The payoff, paid out later
None of the interesting creature work shipped here. No breeding, no movement, no foraging, no final body shapes — all deferred. What shipped was a genome, proven end-to-end with one trivial starter species, and shaped so that the things to come would be cheap.
The proof that we shaped it right came a little later, when reproduction finally arrived and a child’s traits were formed by blending its two parents and adding a small mutation. That mechanic — the moment heredity stops being potential and starts being real — is its own story, told in The first births. The quiet point for us was that it slotted onto the genome with no rework to the underlying structure. The flat normalised list we’d chosen blocks of work earlier was exactly the input that operation wanted. That clean fit was the whole bet, paid out.

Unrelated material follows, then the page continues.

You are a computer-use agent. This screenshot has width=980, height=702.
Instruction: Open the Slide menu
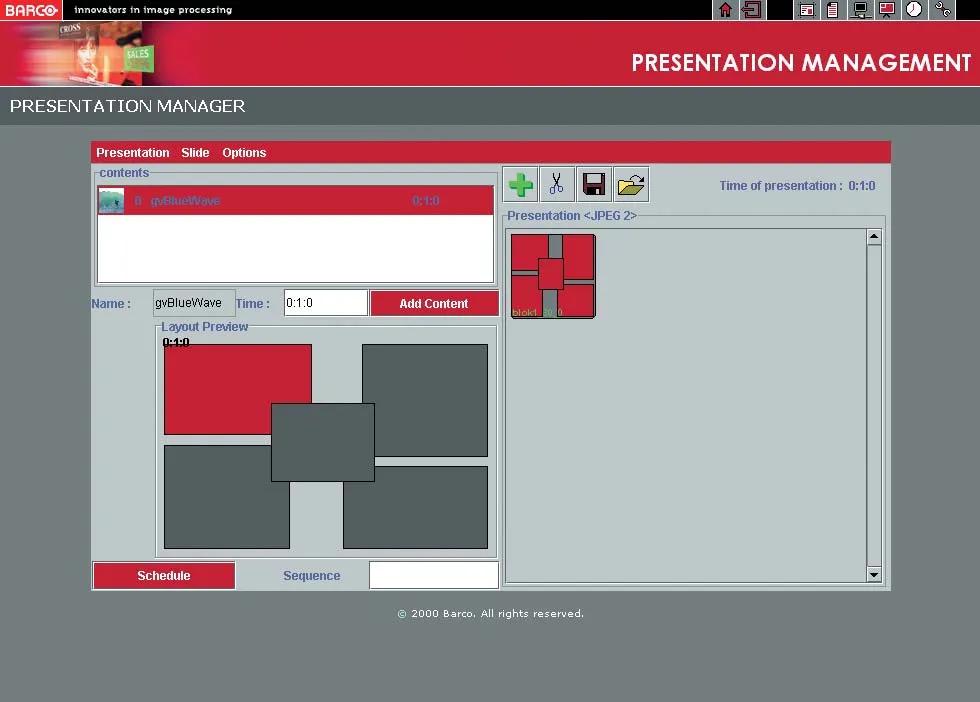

It’s a strange feeling to build heredity for a world with no parents in it, no offspring, nothing that can hand a single trait to anyone. But that’s the discipline a long game asks for. In The Long Watch a lineage is one-of-one and loss is permanent, so a family’s nature descending through generations — visible in the body, legible across a meadow — is the emotional centre of the whole thing. For any of that to ever be true, every creature had to quietly carry, from its very first build, a nature that was already ready to be passed on.